The World Bank has slashed India's GDP forecast for fiscal year 2022-23 to 8% from 8.7% predicted earlier, citing worsening supply bottlenecks and rising inflation risks caused by Russia's invasion of Ukraine.
The World Bank on Wednesday lowered its growth estimate for India, the region's largest economy, to 8% from 8.7% for the current fiscal year to March, 2023 and cut by a full percentage point the growth outlook for South Asia, excluding Afghanistan, to 6.6%.
The international lender said that in India, household consumption will be constrained by the incomplete recovery of the labour market from Covid-19 and inflationary pressures.
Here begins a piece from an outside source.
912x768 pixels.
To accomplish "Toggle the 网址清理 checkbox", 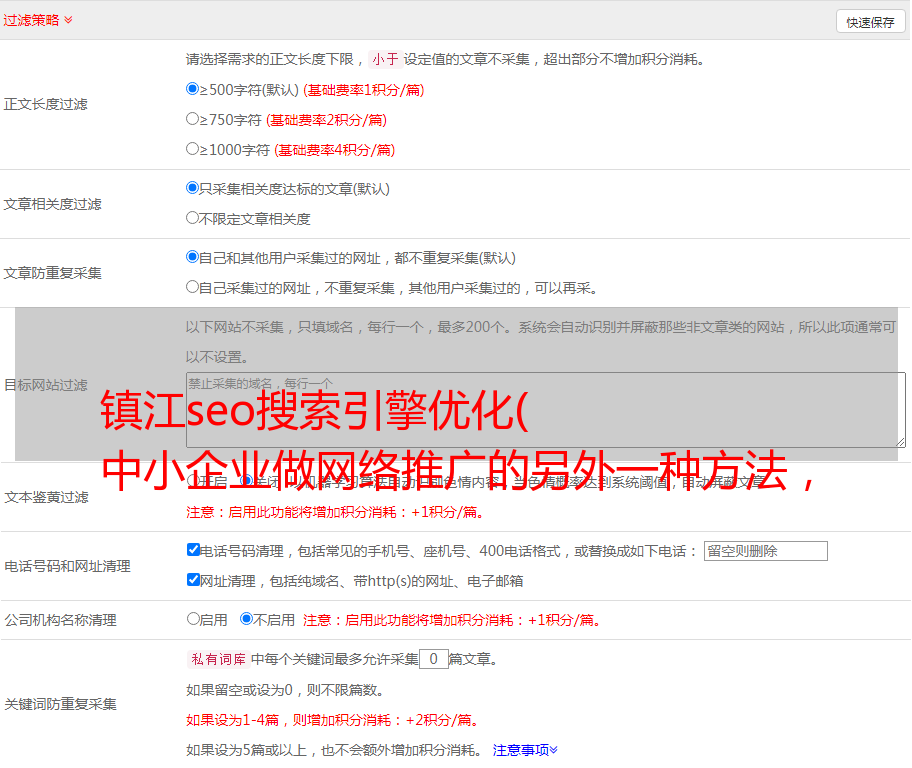I will point(193,580).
"High oil and food prices caused by the war in Ukraine will have a strong negative impact on peoples’ real incomes,” Hartwig Schafer, World Bank Vice President for South Asia, said in a statement.
Meanwhile, the Asian Development Bank Outlook 2022 earlier said that India is likely to maintain its position as the fastest-growing major economy with a growth rate of 7.5% for 2022-23 on strong investment prospects against 5 per cent for China in January-December 2022.
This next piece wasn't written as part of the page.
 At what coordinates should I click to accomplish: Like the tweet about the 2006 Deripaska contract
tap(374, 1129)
The ADB had said that India's growth in the next fiscal year 2023-24 will accelerate further to 8%, though China will witness a deceleration in growth to 4.8% in 2023.
The World Bank raised its growth forecast for Pakistan, the region's second-largest economy, for the current year ending in June, to 4.3% from 3.4% and kept next year's growth outlook unchanged at 4%.
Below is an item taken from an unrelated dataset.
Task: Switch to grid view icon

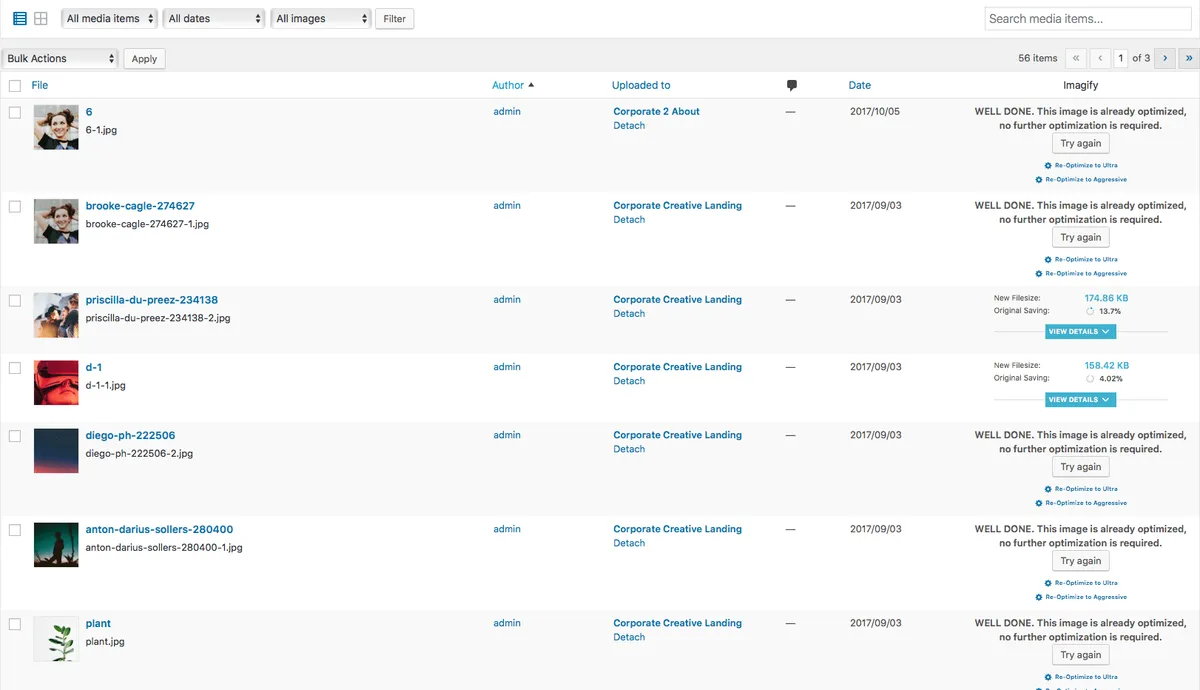Action: 41,19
The region's dependence on energy imports meant high crude prices forced its economies to pivot their monetary policies to focus on inflation rather than reviving economic growth after nearly two years of pandemic restrictions.
The World Bank slashed this year's growth forecast for Maldives to 7.6% from 11%, citing its large imports of fossil fuels and a slump in tourism arrivals from Russia and Ukraine.
It raised crisis-hit Sri Lanka's 2022 growth forecast to 2.4% from 2.1% but warned the island's outlook was highly uncertain due to fiscal and external imbalances.
Sri Lanka's central bank said on Tuesday it had become "challenging and impossible" to repay external debt, as it tries to use its dwindling foreign exchange reserves to import essentials like fuel.